» TASK REQUIREMENTS:
The required output is the exact text of the lines from the line containing "Instruction: Activate the" through the final line below, inclusive, without pictures.

(Stored data)
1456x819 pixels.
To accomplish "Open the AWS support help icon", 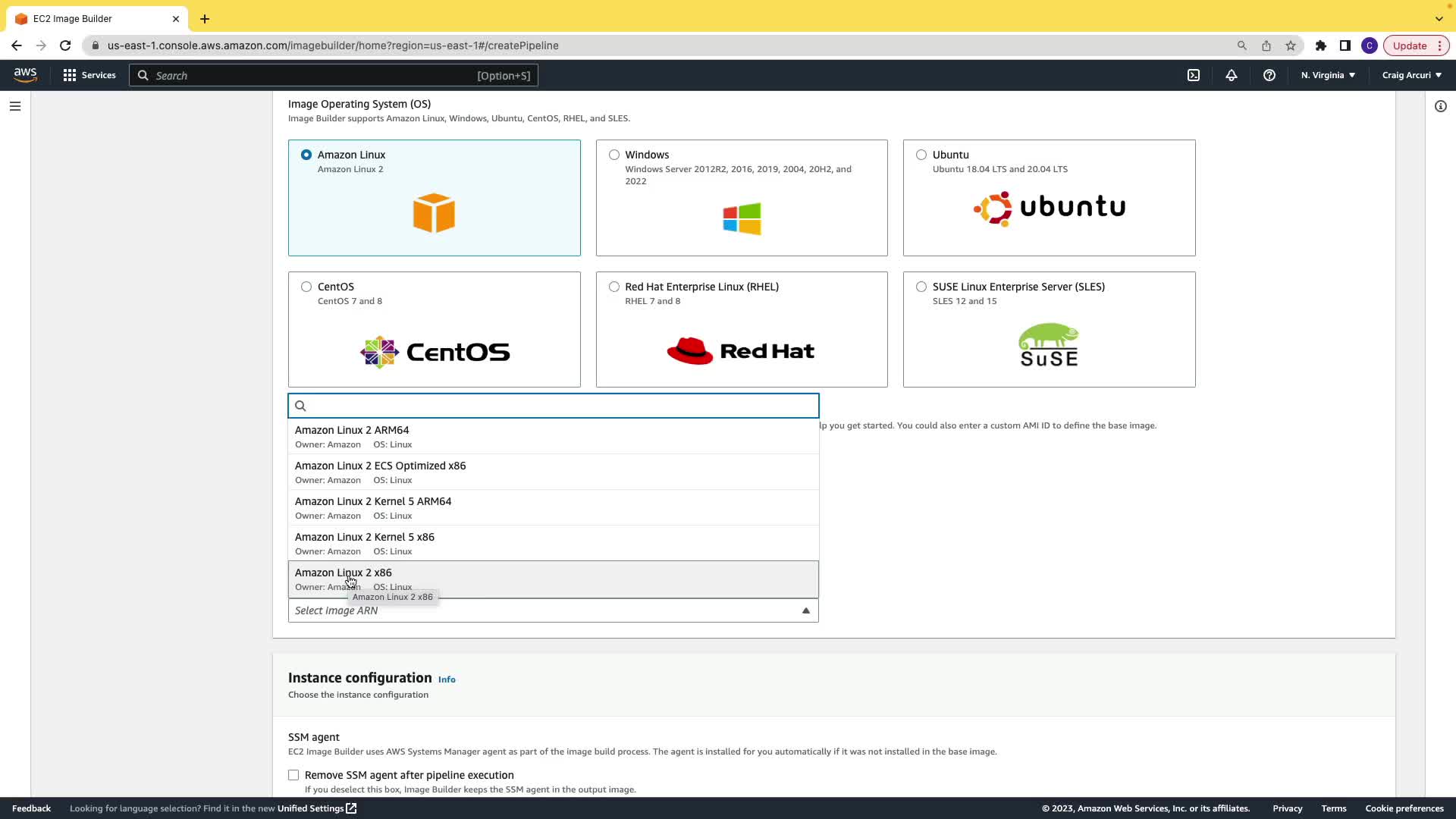I will pyautogui.click(x=1269, y=75).

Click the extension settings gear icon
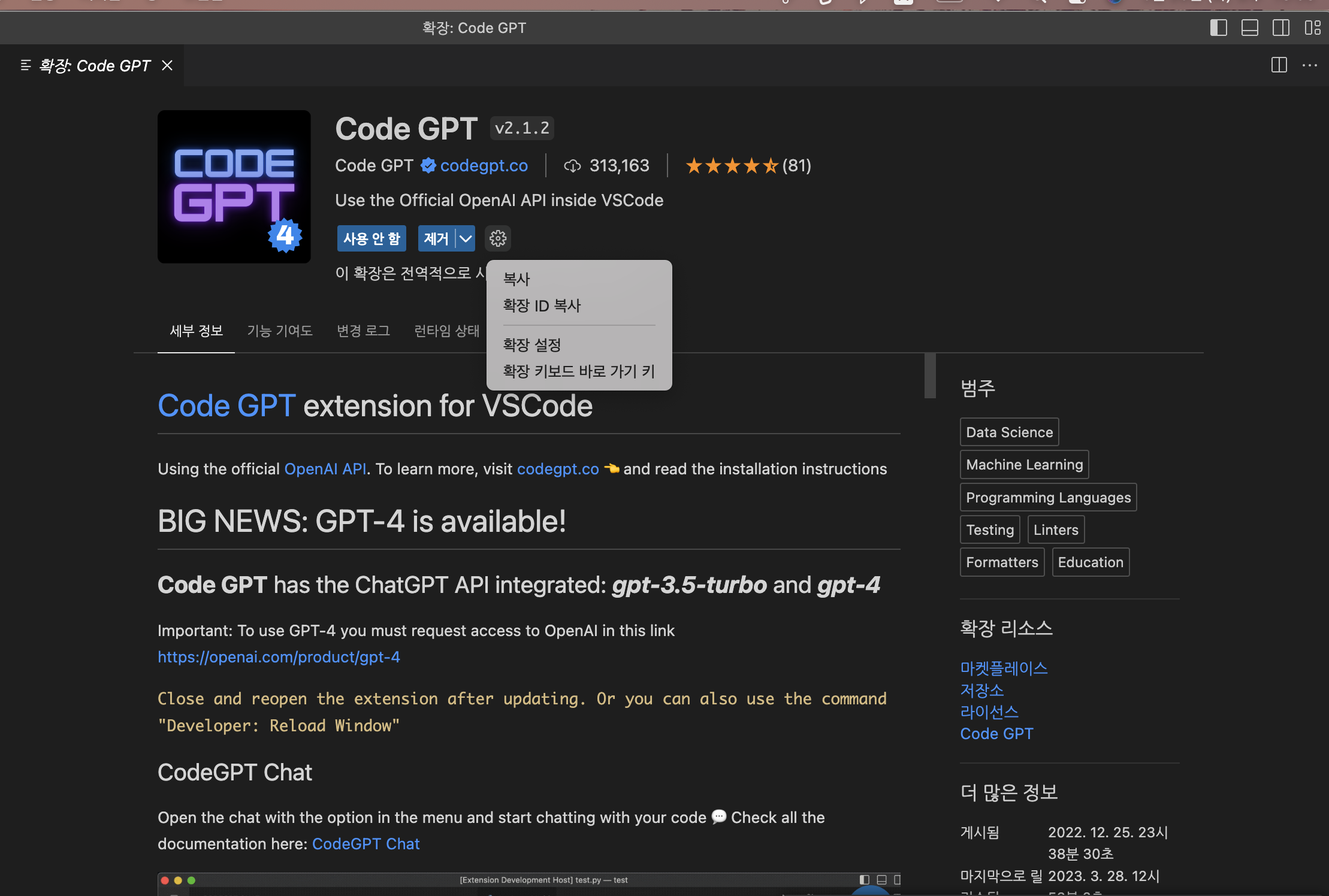[497, 238]
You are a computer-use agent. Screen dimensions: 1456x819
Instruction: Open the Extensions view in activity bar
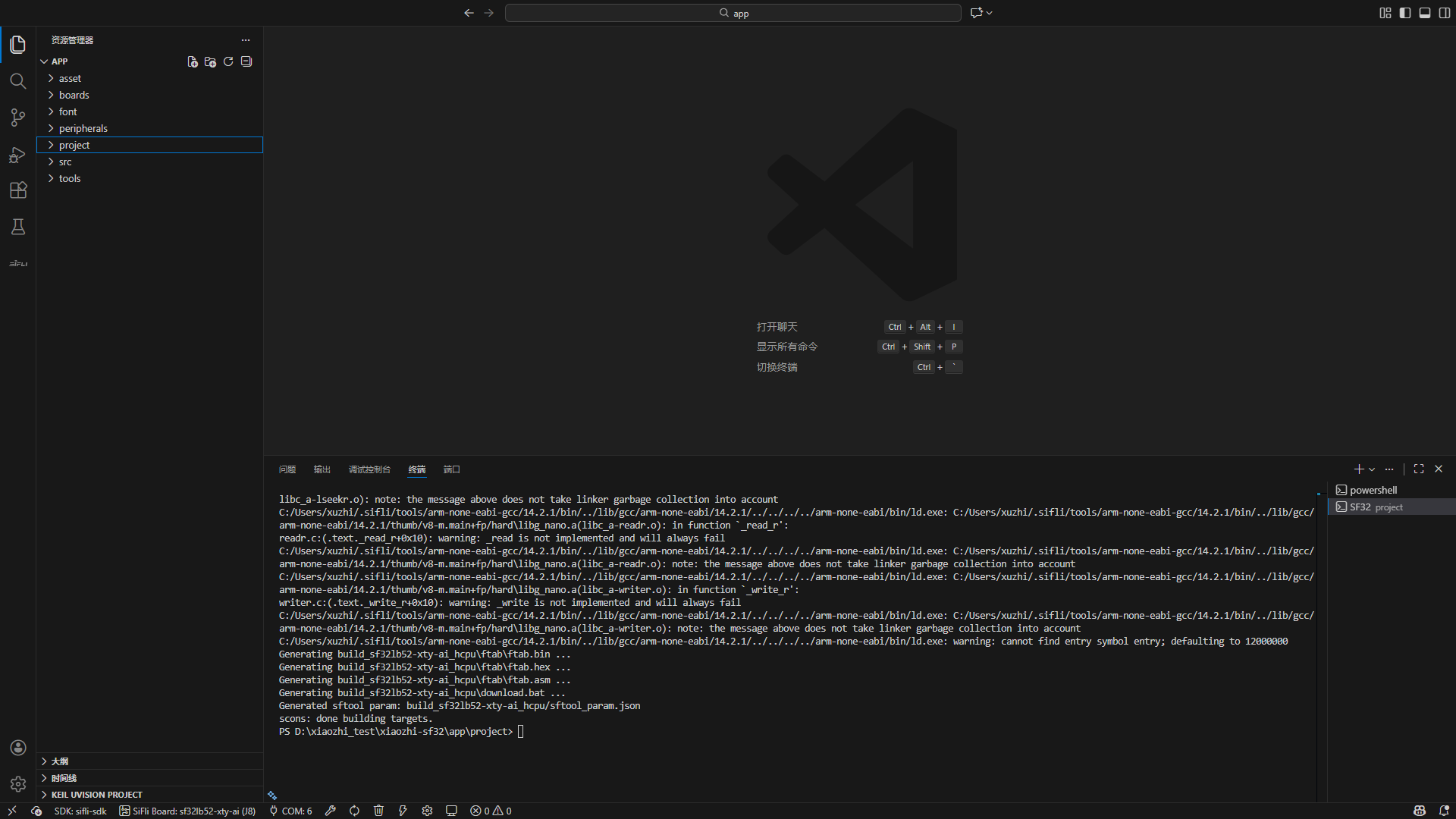(18, 190)
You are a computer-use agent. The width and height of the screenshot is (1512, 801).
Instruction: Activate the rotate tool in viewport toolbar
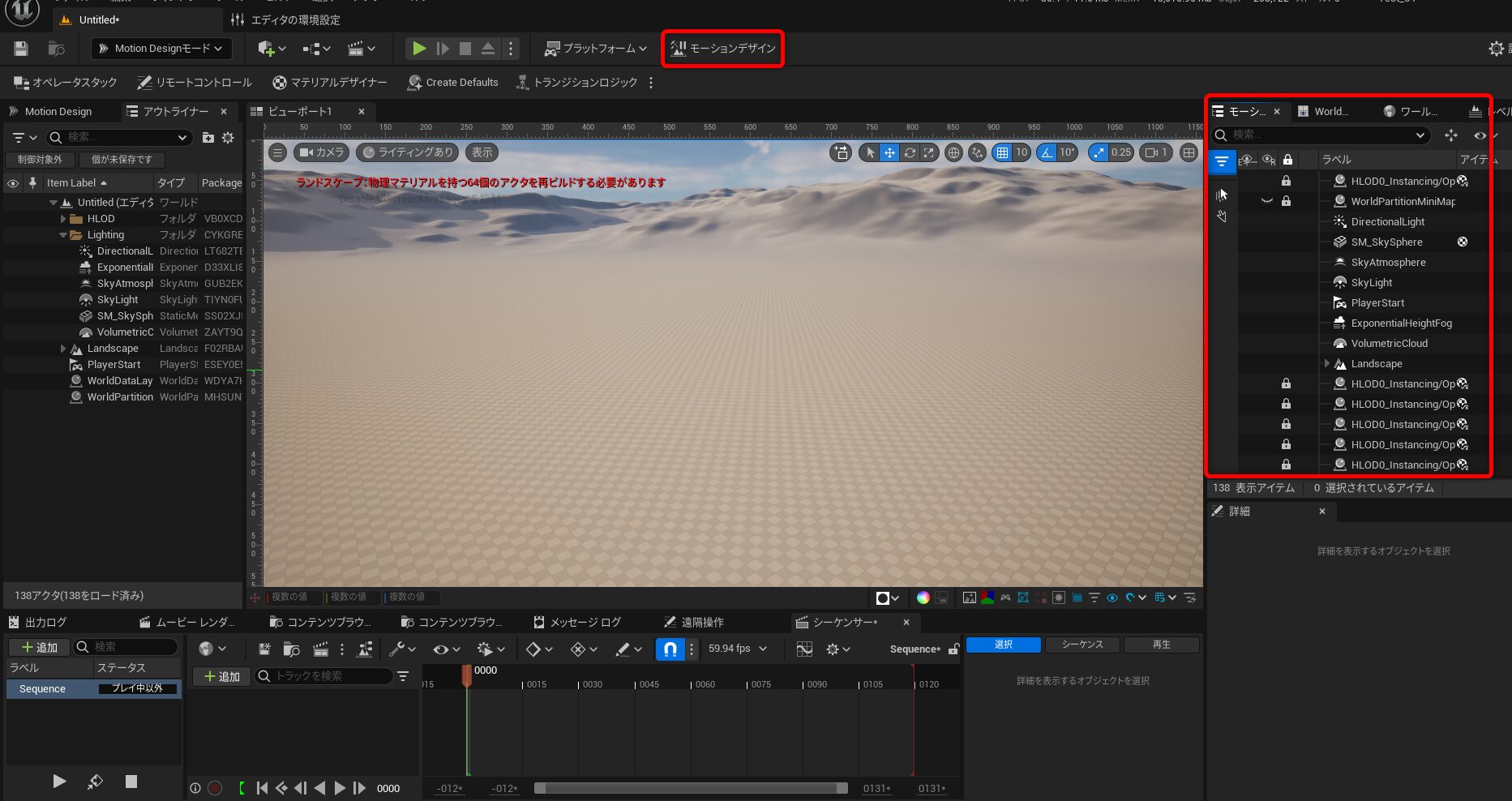[x=910, y=152]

» RESPONSE:
Instruction: Activate the rotate tool in viewport toolbar
[x=910, y=152]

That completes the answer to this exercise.